Ama tabii ki bu, yalnızca STK’ların ya da bireylerin katkısıyla olacak iş değil. Bu bir toplumsal sağduyu çağrısı ve siyasetçilerin, medyanın, toplumsal aktörlerin destek olması gerekiyor. Umarım yerine ulaşır.
Ayrıca şunu hatırlatmak gerekir; mülteciler dün gelmedi Türkiye’ye. 2011’den beri geliyor ve 12 senedir Türkiye’de yaşayan milyonlarca insan var. Bu insanlara dair ciddi politikaların yapılmamasının ve bir arada yaşamın örgütlenmemesinin sonuçlarını görüyoruz.
Biz her zaman şunu dedik: Bunun önüne geçmezseniz, toplumsal kaos çıkacak, çatışma ortamı yaşanabilir. Biz ısrarla “çatışma” diyoruz çünkü burada sadece mültecilere yönelik bir tutumdan da bahsetmiyoruz ne yazık ki. Gerçekten artık kendilerini korumak, canlarını korumak yapılan, ayrımcılığa karşı gelmek için cevap veren öfkeli bir kalabalık da oluşuyor olabilir. Şu an bunu bilmiyoruz.
Biz şu an, bu zamana kadar alınmayan önlemlere ek olarak depremde daha da fazla üzerine gidilen nefret söylemi, ayrımcılık ötekileştirmenin sonucunu yaşıyoruz.

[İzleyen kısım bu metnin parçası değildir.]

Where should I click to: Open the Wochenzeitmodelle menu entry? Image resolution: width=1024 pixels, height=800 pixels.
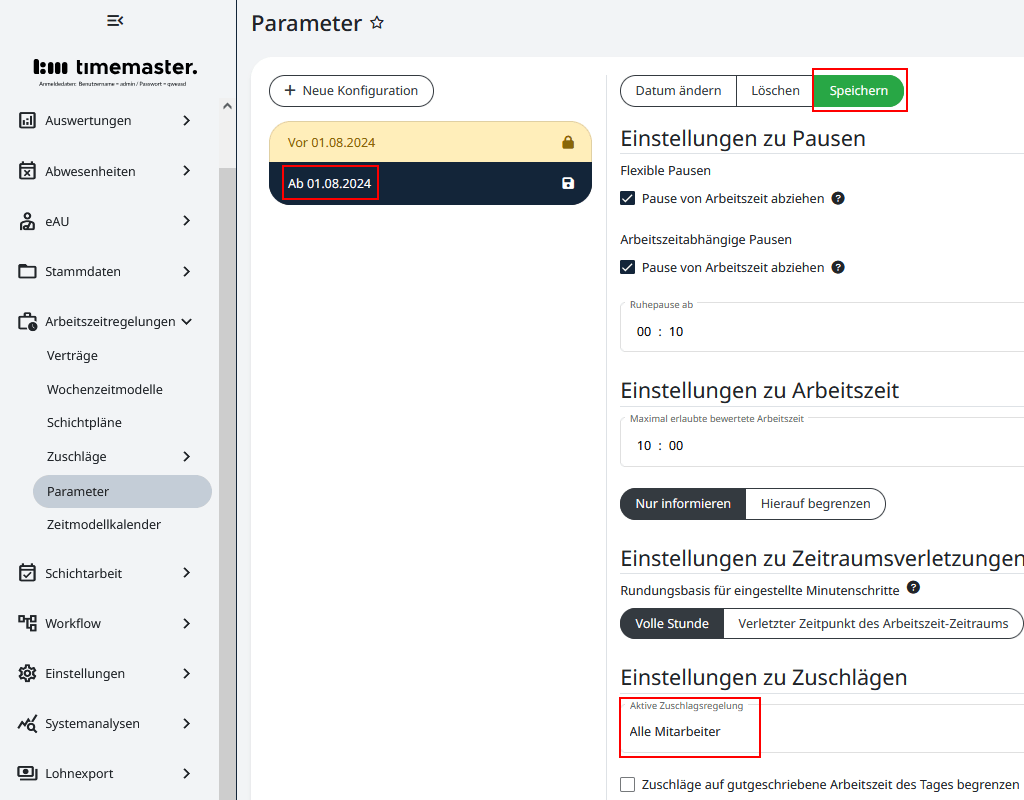(x=104, y=389)
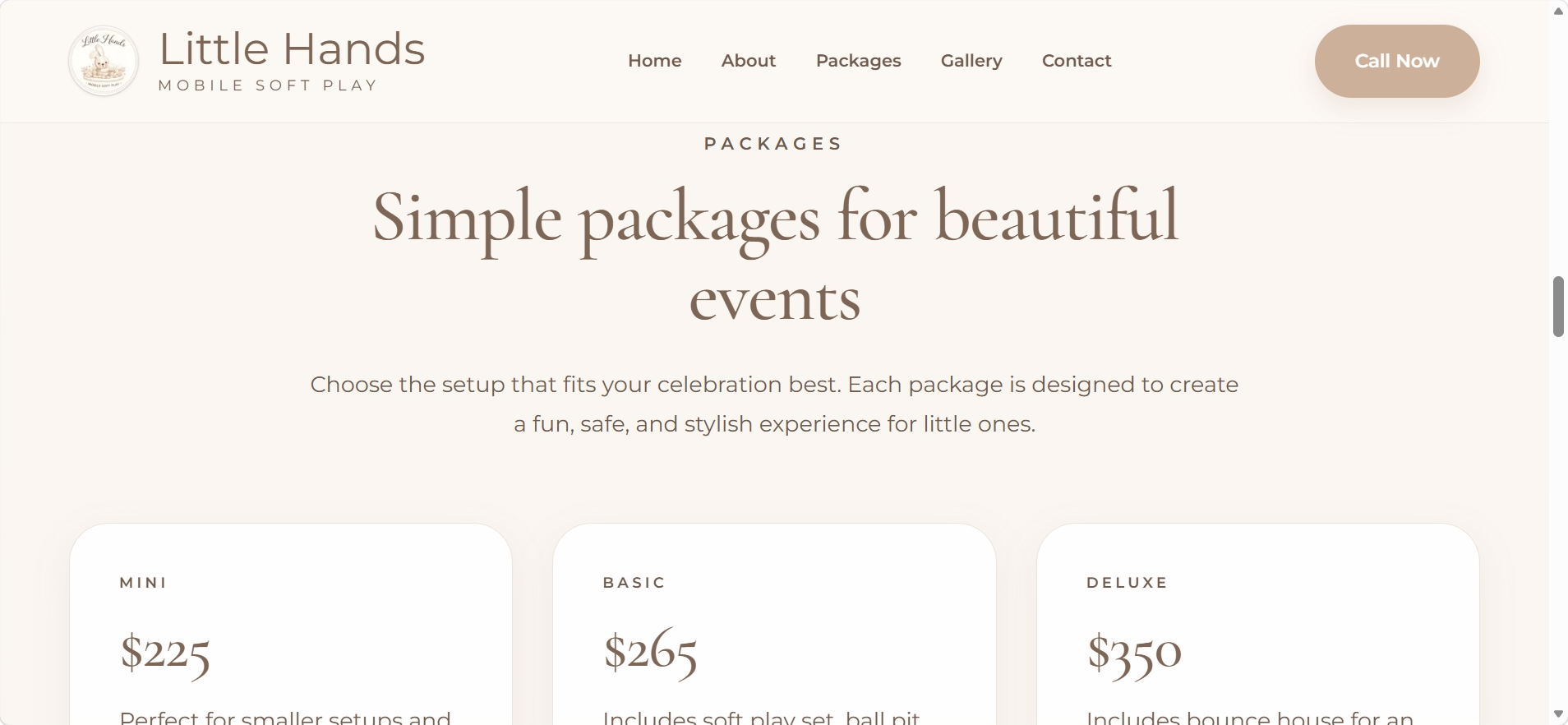Select Packages in the navigation bar
Screen dimensions: 1568x725
858,61
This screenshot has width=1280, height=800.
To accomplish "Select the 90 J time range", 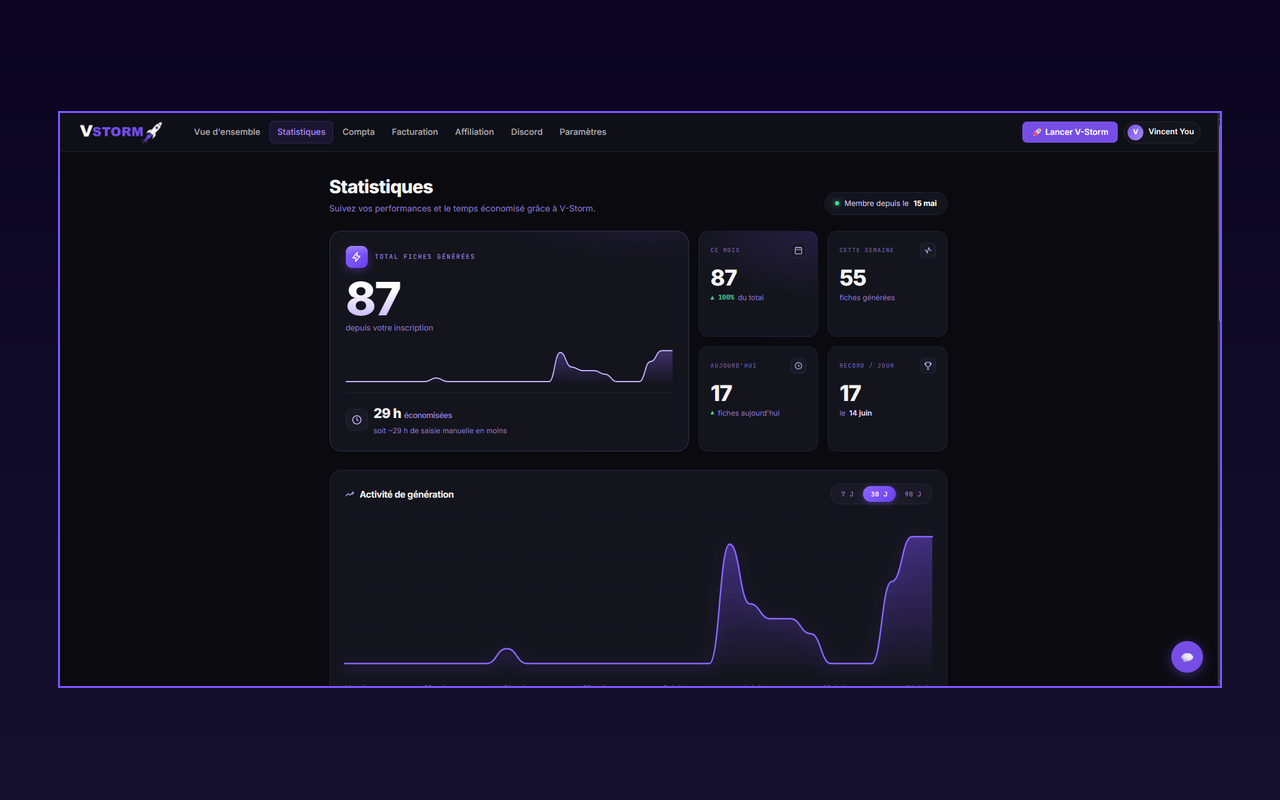I will point(913,494).
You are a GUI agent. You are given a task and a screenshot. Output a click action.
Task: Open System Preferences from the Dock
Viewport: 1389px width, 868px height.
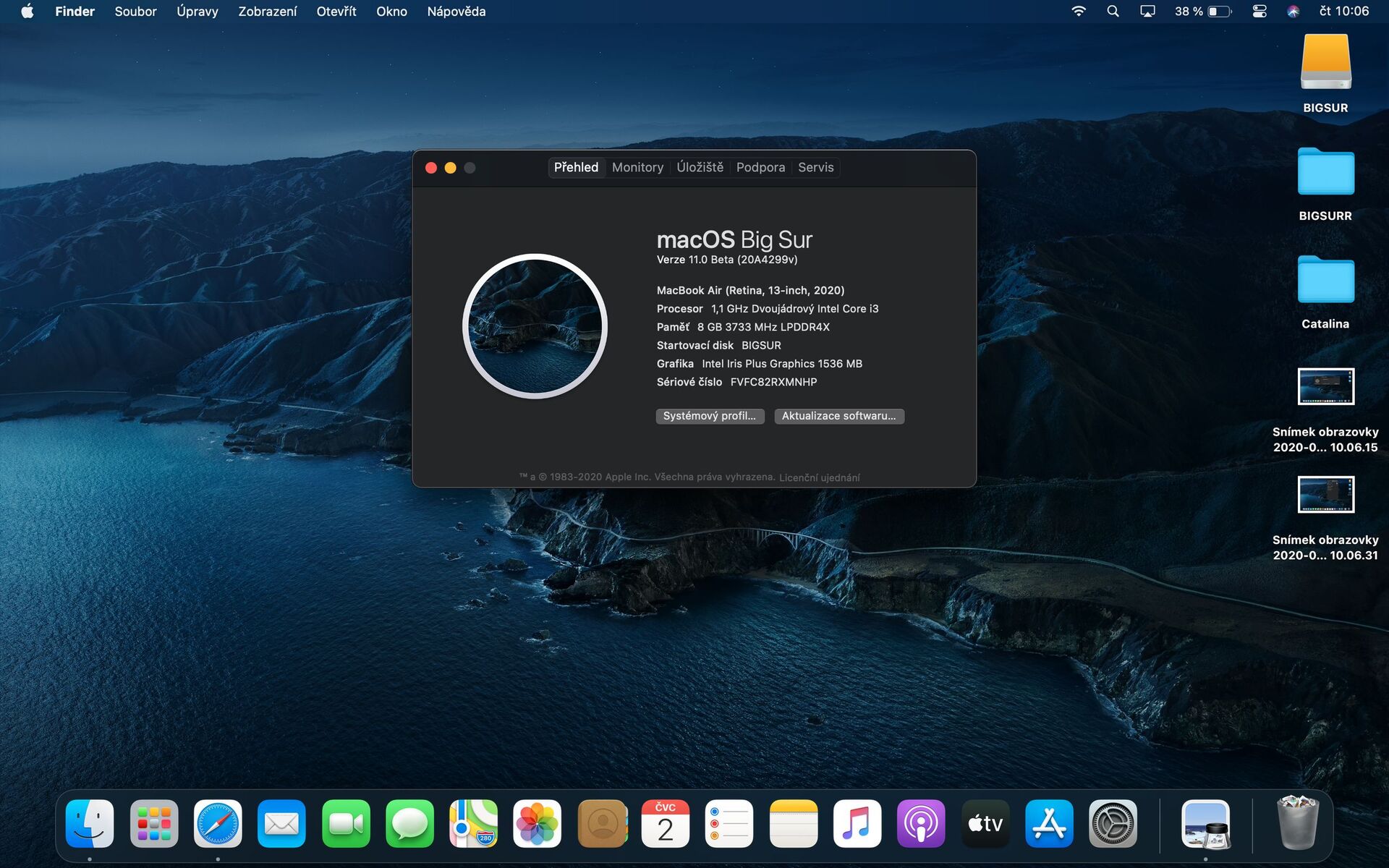1112,823
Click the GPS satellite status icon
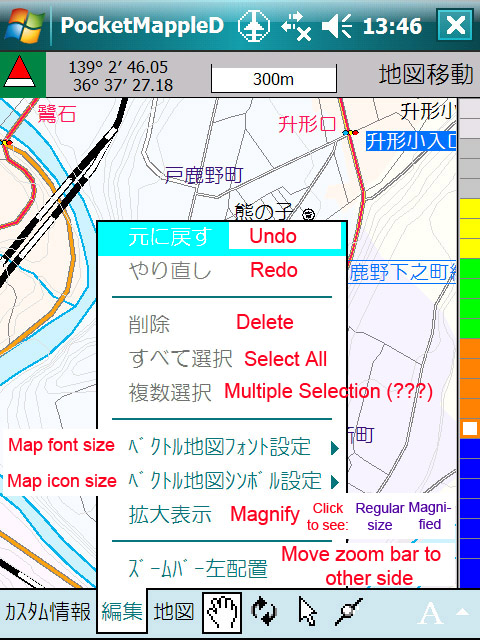The height and width of the screenshot is (640, 480). tap(253, 26)
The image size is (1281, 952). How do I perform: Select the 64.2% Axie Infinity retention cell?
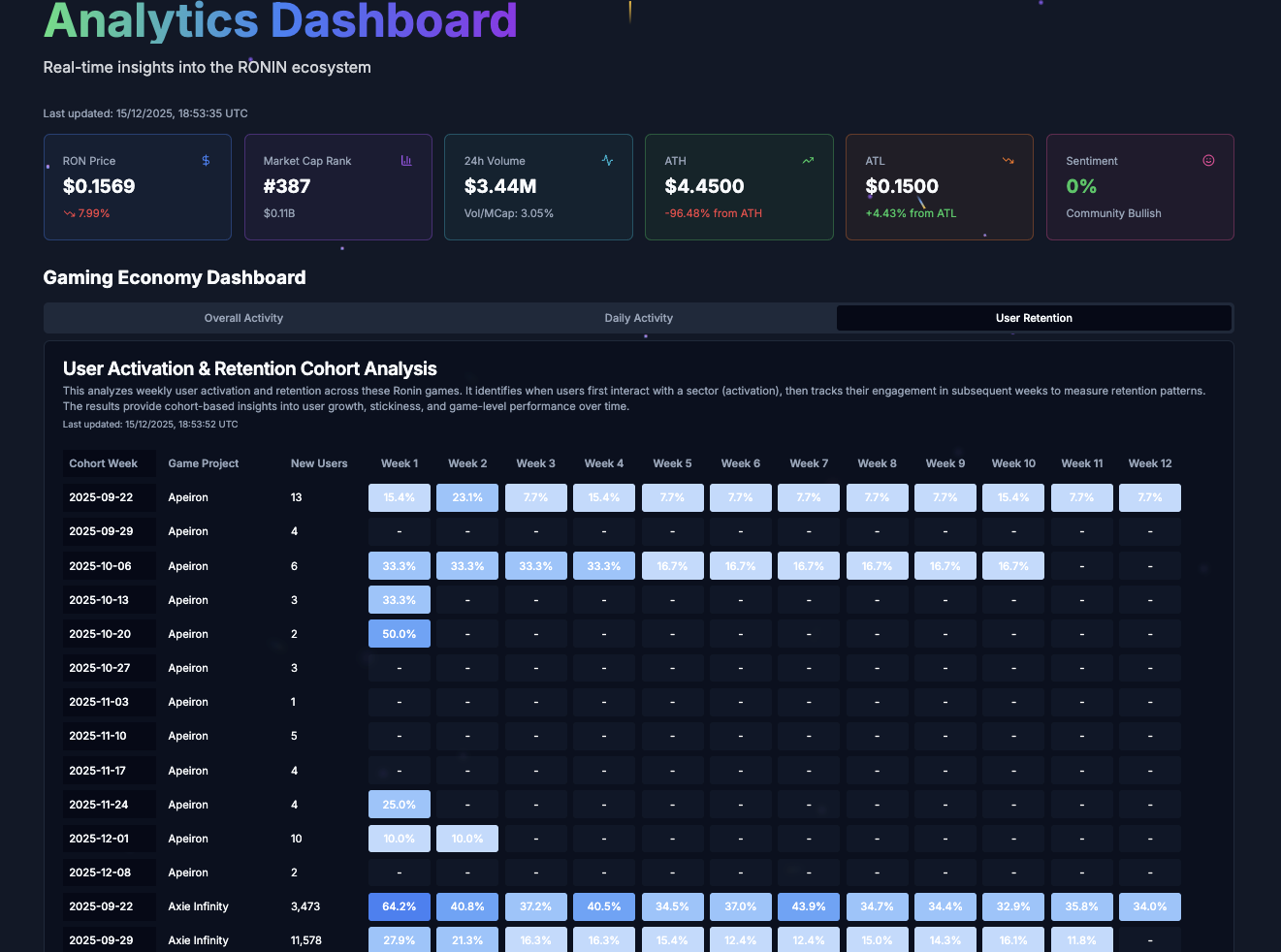click(x=400, y=906)
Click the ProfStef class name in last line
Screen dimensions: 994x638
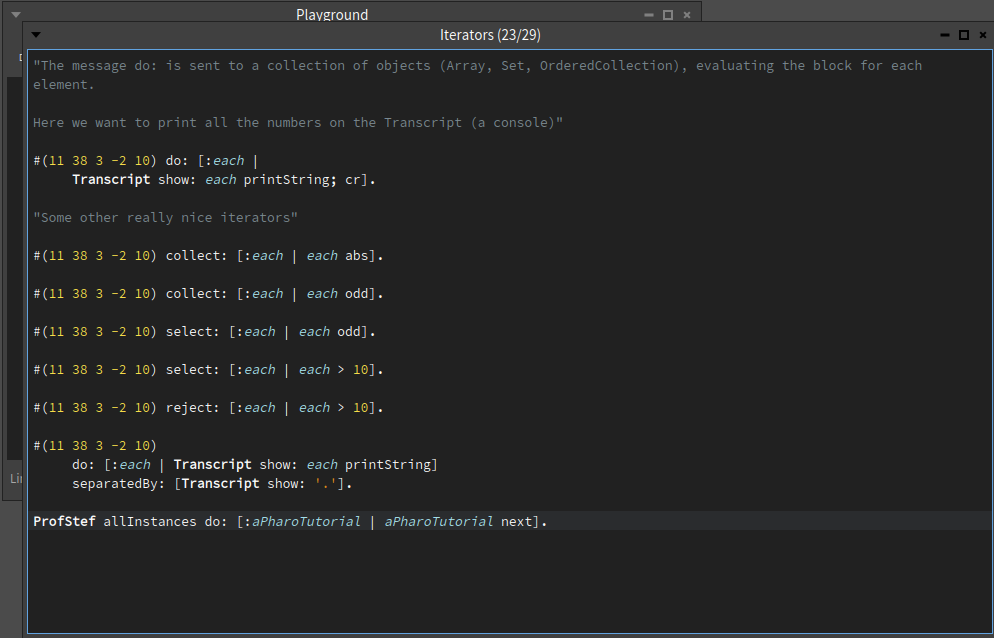pos(64,521)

Bu büyük acıyı yaşarken, toplumdaki bu çatışmanın önüne hala geçirebilir. Bu zamana kadar geçilmemiş olması, bundan sonra geçilmeyeceği anlamına gelmiyor. Maraş depremi ülke için bir milat ve gerçekten yeni bir yeni bir Türkiye olacak gibi. Umarım bir arada yaşamaya değer verdiğimiz, birbirimizin kıymetini bildiğimiz bir ülkede yaşarız.